[START DATASET CONTENT]

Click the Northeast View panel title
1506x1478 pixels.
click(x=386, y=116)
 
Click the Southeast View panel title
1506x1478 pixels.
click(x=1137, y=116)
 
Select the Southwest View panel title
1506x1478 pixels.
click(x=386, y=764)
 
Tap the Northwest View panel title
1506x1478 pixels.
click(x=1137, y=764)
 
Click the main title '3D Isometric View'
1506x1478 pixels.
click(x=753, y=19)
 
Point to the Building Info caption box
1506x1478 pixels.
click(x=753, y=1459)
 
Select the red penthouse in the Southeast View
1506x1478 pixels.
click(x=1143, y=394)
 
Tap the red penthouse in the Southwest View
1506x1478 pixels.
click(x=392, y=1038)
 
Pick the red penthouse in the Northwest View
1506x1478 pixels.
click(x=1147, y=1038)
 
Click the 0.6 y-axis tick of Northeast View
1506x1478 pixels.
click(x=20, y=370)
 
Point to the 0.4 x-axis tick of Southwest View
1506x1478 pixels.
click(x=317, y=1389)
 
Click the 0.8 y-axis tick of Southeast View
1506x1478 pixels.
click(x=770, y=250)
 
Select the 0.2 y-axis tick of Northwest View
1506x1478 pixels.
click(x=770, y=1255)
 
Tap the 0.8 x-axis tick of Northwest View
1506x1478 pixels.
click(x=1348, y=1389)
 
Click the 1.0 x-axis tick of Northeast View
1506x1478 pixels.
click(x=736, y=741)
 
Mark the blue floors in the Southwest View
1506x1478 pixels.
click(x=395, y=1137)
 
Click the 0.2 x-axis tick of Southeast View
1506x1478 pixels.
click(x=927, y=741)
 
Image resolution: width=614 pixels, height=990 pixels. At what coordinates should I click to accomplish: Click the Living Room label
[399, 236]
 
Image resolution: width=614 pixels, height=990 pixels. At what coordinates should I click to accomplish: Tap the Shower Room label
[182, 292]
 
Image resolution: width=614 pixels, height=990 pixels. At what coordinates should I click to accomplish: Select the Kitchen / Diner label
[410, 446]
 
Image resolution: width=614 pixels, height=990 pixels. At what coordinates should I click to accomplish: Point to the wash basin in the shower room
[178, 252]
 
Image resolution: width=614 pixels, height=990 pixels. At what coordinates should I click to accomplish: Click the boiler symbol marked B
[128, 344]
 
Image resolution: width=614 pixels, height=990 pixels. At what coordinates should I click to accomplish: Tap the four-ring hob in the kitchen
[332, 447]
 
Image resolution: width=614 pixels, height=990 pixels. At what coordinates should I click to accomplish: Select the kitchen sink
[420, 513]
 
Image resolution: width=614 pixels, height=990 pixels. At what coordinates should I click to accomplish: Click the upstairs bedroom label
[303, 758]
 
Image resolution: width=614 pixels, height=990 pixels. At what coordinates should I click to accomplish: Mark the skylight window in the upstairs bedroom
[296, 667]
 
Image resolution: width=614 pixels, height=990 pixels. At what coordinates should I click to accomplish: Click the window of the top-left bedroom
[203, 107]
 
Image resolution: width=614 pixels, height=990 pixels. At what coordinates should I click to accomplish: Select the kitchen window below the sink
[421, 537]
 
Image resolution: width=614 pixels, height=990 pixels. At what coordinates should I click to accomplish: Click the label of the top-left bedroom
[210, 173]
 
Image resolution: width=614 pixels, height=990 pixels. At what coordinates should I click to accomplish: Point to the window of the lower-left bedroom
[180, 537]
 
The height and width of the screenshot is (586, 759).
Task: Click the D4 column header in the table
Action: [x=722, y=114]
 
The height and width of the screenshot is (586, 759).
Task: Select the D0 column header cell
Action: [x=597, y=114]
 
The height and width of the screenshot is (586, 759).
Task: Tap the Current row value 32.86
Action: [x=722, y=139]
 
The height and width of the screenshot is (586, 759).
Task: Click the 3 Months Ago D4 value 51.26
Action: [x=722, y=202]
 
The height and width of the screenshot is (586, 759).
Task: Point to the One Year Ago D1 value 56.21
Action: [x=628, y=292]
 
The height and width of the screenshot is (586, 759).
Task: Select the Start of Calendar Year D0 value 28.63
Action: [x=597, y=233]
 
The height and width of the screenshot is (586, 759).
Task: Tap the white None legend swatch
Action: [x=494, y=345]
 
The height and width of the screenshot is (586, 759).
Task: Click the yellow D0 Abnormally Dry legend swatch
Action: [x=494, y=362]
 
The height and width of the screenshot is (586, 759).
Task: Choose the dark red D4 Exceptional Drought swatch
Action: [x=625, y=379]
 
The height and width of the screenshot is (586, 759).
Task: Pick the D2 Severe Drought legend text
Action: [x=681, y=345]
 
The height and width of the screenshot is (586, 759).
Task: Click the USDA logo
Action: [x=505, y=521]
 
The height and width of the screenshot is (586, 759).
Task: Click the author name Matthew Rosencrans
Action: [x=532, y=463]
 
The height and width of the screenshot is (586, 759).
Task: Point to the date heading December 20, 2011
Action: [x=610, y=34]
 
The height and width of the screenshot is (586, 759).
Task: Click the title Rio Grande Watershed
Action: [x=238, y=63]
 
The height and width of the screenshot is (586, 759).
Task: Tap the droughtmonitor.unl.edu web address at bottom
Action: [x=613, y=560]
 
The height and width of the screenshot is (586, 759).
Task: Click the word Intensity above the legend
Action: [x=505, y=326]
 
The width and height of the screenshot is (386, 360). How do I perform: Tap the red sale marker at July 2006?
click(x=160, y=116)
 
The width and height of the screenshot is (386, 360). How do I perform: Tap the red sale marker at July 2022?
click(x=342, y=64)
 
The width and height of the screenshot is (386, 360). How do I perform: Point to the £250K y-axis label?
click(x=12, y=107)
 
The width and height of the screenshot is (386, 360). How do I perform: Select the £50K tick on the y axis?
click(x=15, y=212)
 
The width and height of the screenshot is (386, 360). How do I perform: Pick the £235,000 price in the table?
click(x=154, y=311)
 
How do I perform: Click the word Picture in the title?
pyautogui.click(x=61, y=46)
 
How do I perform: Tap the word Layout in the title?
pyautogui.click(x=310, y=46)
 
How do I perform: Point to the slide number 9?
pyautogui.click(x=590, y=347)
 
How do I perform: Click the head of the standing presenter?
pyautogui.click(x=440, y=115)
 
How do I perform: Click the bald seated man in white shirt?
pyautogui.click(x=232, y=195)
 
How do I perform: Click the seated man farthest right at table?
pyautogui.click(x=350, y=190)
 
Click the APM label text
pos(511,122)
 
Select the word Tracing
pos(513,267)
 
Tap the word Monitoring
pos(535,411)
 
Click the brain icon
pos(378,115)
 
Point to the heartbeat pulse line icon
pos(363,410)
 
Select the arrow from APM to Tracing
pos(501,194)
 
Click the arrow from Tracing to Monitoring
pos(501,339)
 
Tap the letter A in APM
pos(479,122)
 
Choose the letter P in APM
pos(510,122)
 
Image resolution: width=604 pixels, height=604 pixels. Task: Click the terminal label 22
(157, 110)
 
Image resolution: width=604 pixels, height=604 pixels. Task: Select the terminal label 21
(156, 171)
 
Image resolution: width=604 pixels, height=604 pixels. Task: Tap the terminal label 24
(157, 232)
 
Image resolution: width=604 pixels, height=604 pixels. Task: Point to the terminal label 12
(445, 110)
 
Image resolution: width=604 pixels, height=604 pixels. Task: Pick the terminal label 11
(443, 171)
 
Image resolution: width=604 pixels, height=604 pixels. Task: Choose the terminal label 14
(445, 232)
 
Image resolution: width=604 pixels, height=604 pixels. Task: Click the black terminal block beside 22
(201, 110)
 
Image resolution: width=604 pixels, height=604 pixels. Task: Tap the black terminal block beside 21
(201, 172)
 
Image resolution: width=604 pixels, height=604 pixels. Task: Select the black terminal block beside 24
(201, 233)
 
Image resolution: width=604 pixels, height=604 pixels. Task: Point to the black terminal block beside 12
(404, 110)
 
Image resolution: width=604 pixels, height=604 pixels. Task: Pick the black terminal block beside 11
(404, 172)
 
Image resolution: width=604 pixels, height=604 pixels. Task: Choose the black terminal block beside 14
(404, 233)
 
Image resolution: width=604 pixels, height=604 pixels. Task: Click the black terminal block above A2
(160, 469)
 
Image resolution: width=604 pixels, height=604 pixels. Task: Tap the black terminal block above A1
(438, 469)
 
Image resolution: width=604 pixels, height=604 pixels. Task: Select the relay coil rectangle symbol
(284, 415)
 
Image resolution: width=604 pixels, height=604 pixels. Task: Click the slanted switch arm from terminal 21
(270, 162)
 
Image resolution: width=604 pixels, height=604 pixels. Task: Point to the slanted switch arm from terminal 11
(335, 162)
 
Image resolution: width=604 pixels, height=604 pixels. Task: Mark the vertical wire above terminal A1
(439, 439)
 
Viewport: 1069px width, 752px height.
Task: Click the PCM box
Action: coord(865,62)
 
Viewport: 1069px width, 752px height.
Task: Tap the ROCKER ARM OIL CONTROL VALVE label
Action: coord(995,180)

[END DATASET CONTENT]

TASK TO COMPLETE ->
Starting with the first line of the items and going on through the line containing "click(x=1137, y=764)", write those lines out again, requests and all, moving each x and y coordinate in the answers up by 98.

ANSWER BELOW ->
Click the Northeast View panel title
1506x1478 pixels.
click(x=484, y=214)
 
Click the Southeast View panel title
1506x1478 pixels.
click(x=1235, y=214)
 
Select the Southwest View panel title
1506x1478 pixels.
click(x=484, y=862)
 
Tap the Northwest View panel title
1506x1478 pixels.
click(x=1235, y=862)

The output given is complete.